- Exercise prompt -
Your answer should be every line of the records that contains the word "will".

----------

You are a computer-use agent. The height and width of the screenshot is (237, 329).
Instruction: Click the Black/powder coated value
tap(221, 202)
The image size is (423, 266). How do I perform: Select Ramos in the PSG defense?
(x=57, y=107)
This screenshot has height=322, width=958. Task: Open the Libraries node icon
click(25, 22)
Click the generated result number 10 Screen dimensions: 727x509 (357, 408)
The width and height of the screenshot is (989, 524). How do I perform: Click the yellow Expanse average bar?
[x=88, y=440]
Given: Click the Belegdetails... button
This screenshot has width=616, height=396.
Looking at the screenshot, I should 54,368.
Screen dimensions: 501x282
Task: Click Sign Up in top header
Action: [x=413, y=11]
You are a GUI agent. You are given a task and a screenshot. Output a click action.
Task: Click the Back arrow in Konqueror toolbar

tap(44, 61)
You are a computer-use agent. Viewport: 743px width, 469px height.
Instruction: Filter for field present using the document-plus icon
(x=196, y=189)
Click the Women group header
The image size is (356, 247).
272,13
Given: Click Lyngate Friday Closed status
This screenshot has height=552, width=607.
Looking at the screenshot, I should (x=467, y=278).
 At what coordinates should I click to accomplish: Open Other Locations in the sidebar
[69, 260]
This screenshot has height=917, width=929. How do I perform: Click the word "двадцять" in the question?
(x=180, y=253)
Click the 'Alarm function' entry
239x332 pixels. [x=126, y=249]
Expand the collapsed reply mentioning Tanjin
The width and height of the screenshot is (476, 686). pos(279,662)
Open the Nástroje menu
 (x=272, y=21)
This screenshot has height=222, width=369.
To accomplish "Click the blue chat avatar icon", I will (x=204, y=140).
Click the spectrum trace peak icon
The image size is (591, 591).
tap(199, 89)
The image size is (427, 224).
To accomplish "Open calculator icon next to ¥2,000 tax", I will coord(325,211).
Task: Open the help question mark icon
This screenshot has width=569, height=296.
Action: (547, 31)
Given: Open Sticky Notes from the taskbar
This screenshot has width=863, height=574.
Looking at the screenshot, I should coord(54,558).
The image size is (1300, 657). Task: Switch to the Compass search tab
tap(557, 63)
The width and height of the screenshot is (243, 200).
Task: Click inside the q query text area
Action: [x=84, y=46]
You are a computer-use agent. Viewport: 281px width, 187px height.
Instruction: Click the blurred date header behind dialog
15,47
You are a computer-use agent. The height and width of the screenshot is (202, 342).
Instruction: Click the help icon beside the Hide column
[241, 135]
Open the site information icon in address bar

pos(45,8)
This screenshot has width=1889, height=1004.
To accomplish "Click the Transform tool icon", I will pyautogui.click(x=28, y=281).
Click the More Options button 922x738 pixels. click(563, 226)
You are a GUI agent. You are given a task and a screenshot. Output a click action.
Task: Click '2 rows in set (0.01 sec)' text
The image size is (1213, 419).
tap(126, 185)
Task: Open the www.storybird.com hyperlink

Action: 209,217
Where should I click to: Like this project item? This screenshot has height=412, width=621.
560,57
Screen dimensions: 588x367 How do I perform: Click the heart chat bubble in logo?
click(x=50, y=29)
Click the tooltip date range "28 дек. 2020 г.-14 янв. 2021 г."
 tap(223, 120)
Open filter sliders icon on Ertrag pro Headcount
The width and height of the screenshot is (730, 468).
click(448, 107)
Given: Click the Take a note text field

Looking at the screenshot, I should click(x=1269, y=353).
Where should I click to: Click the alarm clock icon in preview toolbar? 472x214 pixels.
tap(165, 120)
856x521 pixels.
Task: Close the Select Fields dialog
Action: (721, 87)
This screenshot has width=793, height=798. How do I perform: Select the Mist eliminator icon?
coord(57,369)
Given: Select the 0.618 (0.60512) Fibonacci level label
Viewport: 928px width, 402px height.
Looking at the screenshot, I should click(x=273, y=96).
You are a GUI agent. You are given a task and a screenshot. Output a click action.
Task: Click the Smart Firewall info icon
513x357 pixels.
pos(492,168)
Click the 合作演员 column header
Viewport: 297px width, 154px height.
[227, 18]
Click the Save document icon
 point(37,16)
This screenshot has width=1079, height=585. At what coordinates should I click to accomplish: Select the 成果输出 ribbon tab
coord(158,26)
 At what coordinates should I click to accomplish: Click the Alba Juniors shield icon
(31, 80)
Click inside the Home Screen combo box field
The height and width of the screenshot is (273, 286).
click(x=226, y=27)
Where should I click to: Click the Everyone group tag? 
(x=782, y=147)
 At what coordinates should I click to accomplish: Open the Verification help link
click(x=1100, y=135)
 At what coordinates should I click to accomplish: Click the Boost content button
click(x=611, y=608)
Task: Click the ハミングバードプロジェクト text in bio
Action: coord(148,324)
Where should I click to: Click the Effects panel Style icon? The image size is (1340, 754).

----------

- Task answer -
To accomplish "Click the blue chat avatar icon", I will (x=204, y=140).
To accomplish "Open calculator icon next to ¥2,000 tax", I will coord(325,211).
To accomplish "Click the Transform tool icon", I will pyautogui.click(x=28, y=281).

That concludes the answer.